E foi a partir de então que iniciou a reconstrução de uma linguagem mais alinhada a uma realidade social e musical que há muito tempo já não era a da musa do veraneio carioca ao qual foi alçada no final da década de 80.
Morando em São Paulo, abriu o leque de parceiros, buscando sincera reinvenção. Parte desta busca foi registrada no (subestimado) álbum Climax, de tom altamente urbano e paulista. Com a canção Não me Venha mais com o Amor, inédita parceria com Adriana Calcanhotto, iniciou diálogo com uma juventude que não se alinhava ao discurso de amor acima de tudo e a toda prova.
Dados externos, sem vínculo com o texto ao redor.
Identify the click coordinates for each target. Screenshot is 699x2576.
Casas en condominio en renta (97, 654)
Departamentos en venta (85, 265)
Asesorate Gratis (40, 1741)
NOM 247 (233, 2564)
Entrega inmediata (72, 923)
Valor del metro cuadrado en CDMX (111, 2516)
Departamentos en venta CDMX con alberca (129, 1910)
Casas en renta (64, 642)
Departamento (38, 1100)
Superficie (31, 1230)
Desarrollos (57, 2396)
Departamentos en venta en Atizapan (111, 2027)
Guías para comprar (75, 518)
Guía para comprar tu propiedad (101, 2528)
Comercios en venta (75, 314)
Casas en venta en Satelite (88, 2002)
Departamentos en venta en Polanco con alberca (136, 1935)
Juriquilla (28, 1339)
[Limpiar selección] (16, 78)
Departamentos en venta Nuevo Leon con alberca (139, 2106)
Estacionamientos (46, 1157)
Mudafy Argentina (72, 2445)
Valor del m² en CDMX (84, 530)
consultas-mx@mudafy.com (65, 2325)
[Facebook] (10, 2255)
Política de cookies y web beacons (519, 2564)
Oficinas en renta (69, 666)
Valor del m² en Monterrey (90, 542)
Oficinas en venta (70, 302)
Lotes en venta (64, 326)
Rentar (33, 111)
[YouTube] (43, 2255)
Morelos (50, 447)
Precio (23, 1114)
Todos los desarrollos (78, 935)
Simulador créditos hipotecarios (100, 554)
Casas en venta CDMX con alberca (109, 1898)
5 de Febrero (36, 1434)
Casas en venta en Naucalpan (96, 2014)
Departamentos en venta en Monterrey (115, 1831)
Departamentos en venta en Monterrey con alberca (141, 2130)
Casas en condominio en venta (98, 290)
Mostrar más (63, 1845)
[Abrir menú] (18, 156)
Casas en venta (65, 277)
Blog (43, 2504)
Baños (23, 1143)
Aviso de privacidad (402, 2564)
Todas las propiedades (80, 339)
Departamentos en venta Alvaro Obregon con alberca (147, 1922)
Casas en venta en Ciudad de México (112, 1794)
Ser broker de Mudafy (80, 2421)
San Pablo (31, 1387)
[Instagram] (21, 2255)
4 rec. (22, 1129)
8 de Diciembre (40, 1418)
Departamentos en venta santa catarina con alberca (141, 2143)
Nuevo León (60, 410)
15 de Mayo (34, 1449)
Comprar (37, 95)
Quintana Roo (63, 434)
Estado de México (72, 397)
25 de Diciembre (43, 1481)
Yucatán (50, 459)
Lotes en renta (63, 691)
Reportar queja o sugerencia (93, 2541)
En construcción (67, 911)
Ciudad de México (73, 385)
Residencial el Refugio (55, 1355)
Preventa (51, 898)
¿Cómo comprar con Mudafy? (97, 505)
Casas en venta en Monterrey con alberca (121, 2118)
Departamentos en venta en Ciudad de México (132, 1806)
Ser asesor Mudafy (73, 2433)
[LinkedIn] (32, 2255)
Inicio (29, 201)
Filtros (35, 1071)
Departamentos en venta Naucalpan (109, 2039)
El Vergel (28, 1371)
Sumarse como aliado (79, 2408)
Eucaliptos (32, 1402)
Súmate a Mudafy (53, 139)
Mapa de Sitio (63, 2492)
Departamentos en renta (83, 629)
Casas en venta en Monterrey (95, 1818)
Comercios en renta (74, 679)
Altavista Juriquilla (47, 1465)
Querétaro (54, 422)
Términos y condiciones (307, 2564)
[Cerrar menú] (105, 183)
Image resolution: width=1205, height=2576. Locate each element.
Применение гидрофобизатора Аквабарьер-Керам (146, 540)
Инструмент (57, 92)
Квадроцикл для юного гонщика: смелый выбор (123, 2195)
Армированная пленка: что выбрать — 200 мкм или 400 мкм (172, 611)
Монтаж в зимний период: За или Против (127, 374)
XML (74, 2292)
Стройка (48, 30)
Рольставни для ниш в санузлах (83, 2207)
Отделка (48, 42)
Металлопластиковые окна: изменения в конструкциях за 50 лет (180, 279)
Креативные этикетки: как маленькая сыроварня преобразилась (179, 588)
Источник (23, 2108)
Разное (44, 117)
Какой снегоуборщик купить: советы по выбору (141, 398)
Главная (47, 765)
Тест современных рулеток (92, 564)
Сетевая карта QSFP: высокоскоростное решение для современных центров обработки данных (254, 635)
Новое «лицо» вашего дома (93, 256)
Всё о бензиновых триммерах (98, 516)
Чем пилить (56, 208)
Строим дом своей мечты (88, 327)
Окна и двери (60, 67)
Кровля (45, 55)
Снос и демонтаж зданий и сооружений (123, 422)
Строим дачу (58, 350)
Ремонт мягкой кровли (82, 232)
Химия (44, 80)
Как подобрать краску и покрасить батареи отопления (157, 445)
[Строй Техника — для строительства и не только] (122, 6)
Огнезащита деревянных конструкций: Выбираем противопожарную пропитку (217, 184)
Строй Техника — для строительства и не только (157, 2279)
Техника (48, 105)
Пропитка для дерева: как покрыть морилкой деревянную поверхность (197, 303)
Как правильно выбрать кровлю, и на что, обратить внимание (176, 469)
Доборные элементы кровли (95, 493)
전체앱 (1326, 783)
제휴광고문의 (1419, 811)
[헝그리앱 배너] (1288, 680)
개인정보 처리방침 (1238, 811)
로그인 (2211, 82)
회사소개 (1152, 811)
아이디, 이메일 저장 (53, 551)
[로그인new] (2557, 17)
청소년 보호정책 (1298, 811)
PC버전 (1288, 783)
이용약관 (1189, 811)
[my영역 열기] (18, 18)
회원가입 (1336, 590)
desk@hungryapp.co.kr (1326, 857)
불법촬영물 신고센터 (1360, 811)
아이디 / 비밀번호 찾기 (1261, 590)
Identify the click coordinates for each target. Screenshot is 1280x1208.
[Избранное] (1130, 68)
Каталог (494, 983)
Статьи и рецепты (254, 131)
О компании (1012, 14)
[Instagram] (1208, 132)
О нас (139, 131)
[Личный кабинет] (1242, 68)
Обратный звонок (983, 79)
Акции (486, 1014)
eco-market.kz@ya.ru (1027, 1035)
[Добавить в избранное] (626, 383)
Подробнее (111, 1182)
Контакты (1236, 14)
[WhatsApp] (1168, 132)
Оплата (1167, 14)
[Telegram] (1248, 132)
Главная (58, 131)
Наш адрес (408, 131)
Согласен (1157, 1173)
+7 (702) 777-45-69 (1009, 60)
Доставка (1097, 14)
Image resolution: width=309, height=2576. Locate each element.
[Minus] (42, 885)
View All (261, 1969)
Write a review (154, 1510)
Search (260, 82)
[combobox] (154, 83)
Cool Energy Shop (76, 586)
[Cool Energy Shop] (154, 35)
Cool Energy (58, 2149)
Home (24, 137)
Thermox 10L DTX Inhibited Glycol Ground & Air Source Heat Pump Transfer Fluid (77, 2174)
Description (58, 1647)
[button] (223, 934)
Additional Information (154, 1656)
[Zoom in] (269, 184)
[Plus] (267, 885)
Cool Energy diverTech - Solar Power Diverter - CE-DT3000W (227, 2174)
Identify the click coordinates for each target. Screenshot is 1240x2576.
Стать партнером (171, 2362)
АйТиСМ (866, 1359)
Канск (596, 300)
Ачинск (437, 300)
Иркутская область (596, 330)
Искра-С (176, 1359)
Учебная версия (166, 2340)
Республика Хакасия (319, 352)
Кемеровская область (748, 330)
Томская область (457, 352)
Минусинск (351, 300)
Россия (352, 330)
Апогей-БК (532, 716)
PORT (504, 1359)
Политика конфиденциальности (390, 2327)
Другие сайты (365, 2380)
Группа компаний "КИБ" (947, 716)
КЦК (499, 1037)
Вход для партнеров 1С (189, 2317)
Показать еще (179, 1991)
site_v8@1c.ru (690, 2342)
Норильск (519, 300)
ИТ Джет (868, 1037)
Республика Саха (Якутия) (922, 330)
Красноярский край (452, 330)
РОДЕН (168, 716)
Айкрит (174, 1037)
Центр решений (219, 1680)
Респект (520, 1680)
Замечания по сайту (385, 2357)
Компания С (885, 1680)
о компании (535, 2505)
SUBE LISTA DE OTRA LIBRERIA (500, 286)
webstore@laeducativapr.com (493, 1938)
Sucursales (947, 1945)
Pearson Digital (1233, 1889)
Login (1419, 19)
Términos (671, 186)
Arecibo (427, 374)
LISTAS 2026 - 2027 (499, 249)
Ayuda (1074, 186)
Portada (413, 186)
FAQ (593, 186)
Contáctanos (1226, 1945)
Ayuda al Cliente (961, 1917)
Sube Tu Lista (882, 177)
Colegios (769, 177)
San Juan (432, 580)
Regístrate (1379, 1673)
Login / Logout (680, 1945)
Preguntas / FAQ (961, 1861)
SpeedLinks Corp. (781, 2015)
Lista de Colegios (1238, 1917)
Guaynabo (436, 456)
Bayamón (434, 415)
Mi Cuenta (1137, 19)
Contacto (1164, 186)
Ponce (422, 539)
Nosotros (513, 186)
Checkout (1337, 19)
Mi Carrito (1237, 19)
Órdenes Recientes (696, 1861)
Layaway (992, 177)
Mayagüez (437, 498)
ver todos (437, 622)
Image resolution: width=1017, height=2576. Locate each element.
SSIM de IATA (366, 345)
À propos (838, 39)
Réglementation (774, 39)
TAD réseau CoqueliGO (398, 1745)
A canção conversava no discurso, mas não necessariamente na forma, e não teve a atenção devida de um público que, sem saber, já convivia com a perfeita tradução musical de seus anseios.
Ao se unir com o duo paraense Strobo, a cantora foi mais longe e se permitiu passear por praias menos poéticas e mais diretas no single Vingativa, com versos como “seu pau não te faz invencível, te faz tentador”, hit certo nas pistas da noite gay paulistana.
A parceria do duo com a gata todo dia rendeu ainda a ótima Partiu, canção composta ao lado do ex-Cansei de Ser Sexy Adriano Cintra, e interpretada com arranjos que, embora não conversassem nem com o pop radiofônico produzido por Marina na década de 80, tampouco com a música produzida pelas e para as rádios atuais, foi boa eleita para hit das pistas, com uma letra libertária e arranjos sempre de acordo com o tom moderno e classudo da intérprete.
Mas é com Só os Coxinhas, atual single que antecede o esperado novo disco de inéditas da cantora em sete anos, Novas Famílias, que Marina conseguir solidificar de vez o diálogo com o público e (parte do) mercado contemporâneo.
Em Só os Coxinhas, a cantora assimila signos do funk carioca a seu próprio jeito. Com letra composta pelo irmão Antônio Cícero – atual imortal da Academia Brasileira de Letras -, a canção usa do funk não apenas em sua forma, mas também no cerne de seu discurso para criticar os “coxinhas”, militantes alinhados com o discurso retrógrado da direita.
A partir de então, a cantora se joga numa pista que não sobe necessariamente o morro, mas o traz para São Paulo com a mesma assinatura elegante que pauta sua obra – que se comprova mais debochada a partir deste primeiro single de versos imperativos e diminutivos, fazendo clara referência a funks como Só as Cachorras, do Bonde do Tigrão.
Com o vídeo-clip lançado na tarde de ontem, 01, com exclusividade pela revista Rolling Stone, Marina se joga no centro da cidade de São Paulo assumindo sua verve carioca, numa direção cênica que pode lembrar algum clipe clássico de Fernanda Abreu, ou mesmo, guardadas as devidas proporções, da estrela do funk pop Anitta.
No vídeo, Marina se mostra jovial, passando a imagem de que a cantora que já se levou muito a sério, hoje prefere apelar para o deboche na hora da crítica – estado de espírito muito bem traduzido por Antônio Cícero, que na letra mimetiza os signos do funk em versos como “é, desce agarradinho, mexendo o umbiguinho, você é tão safadinho, só os coxinhas, vai!”.
Se a letra e o flerte com o funk carioca fizeram arrepiar os cabelos dos puristas de plantão, fizeram também assentar a imagem de Marina Lima perante o público jovem e online que se alinha ao discurso progressista da cantora, que no alto de seus 62 anos continua apontando para o futuro e recusando qualquer possibilidade de soar ultrapassada com Só os Coxinhas, o encerramento de um ciclo construído em prol da comunicação de uma Marina Lima rejuvenescida a um público carente de ídolos.